On a more positive note, while the company’s growth has moderated so far in the fourth quarter, its revenue is still higher than the prior corresponding period.
During April, Temple & Webster said it saw a 20% increase in revenue over the prior corresponding period. This is particularly impressive given that April 2020 was the fastest growing month last year due to the nationwide lockdowns.
Some investors were concerned that having achieved momentum and size, Temple & Webster will now look to boost revenue in preference to maintaining or trying to boost margins and earnings.
The company confirmed (once again) that it wants to capitalise on the growth in sales, cash flow and earnings in the past year through a series of investments in the business, including more mainstream advertising, increased promotions, and a broadening of the retailer’s product range including further private label expansion.
Business-to-business sales will also be expanded as demand begins to return as the impact of Covid lessens.
The company believes that COVID-19 has permanently accelerated online adoption in the Australian furniture and homewares market.
It explained: “… we estimate more than 20% of furniture & homewares was bought online in the US during 2020, and we believe Australia is following the same trajectory.
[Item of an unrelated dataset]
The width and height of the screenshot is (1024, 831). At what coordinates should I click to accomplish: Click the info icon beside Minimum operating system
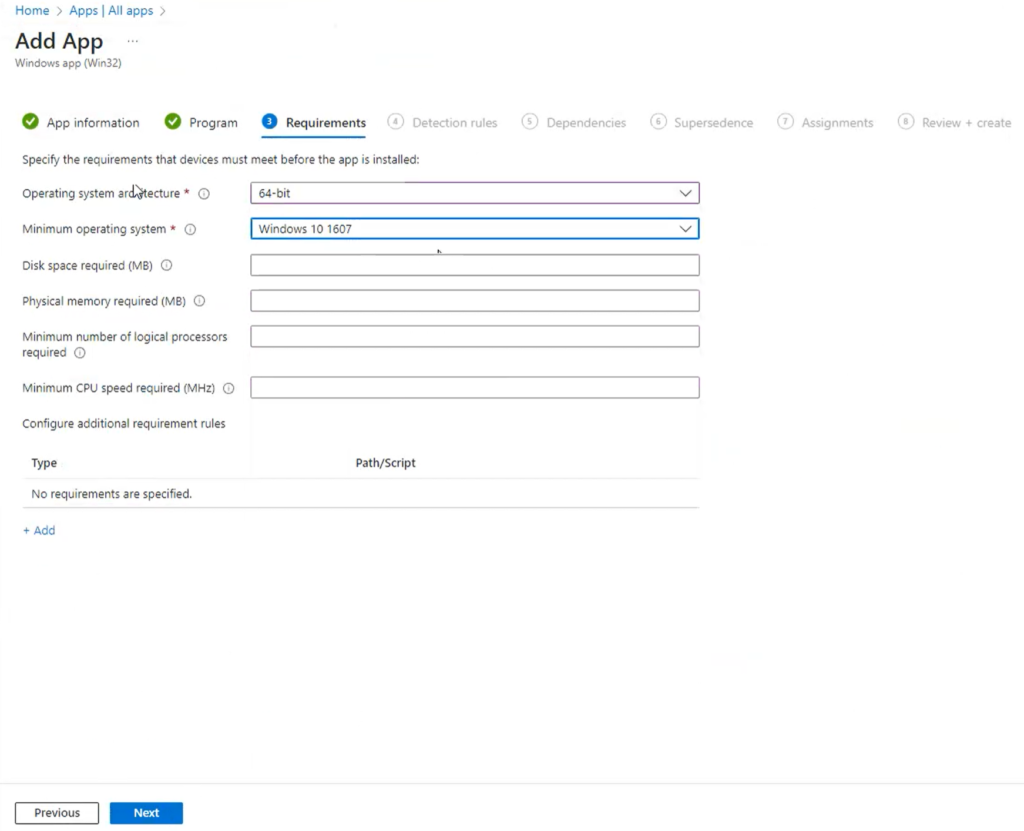coord(190,229)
We estimate that in 2020, ~9% of Australian furniture & homewares were bought online, an almost doubling of the ~5% bought in 2019. Online penetration in both markets is expected to continue to increase significantly.”
In light of the above and its online market leadership position, the company reaffirmed its growth strategy.
This will see it building strong brand awareness to achieve a national brand status, using “tactical” pricing and promotions to increase conversion, investing in 3D and artificial intelligence capabilities, differentiating its range through new category additions and private label expansion, and growing its B2B sales teams.
This will of course come at a cost. As a result, management intends to focus on delivering strong double digit revenue growth with EBITDA margins in the 2% to 4% range.
The company cautioned that these investments will see the business’s earnings temper somewhat compared to their growth during the pandemic, which worried some investors – but not all given the recovery from the opening losses.
Temple & Webster CEO & Co-Founder, Mark Coulter, said “You only need to look at the US to see how the e-commerce market is playing out, and why we remain bullish about the shift from offline to online. We are at the start of this once in a generation shift, and now is the time to put our foot down to secure market leadership and ensure we are the brand for the next generation of furniture shopper.”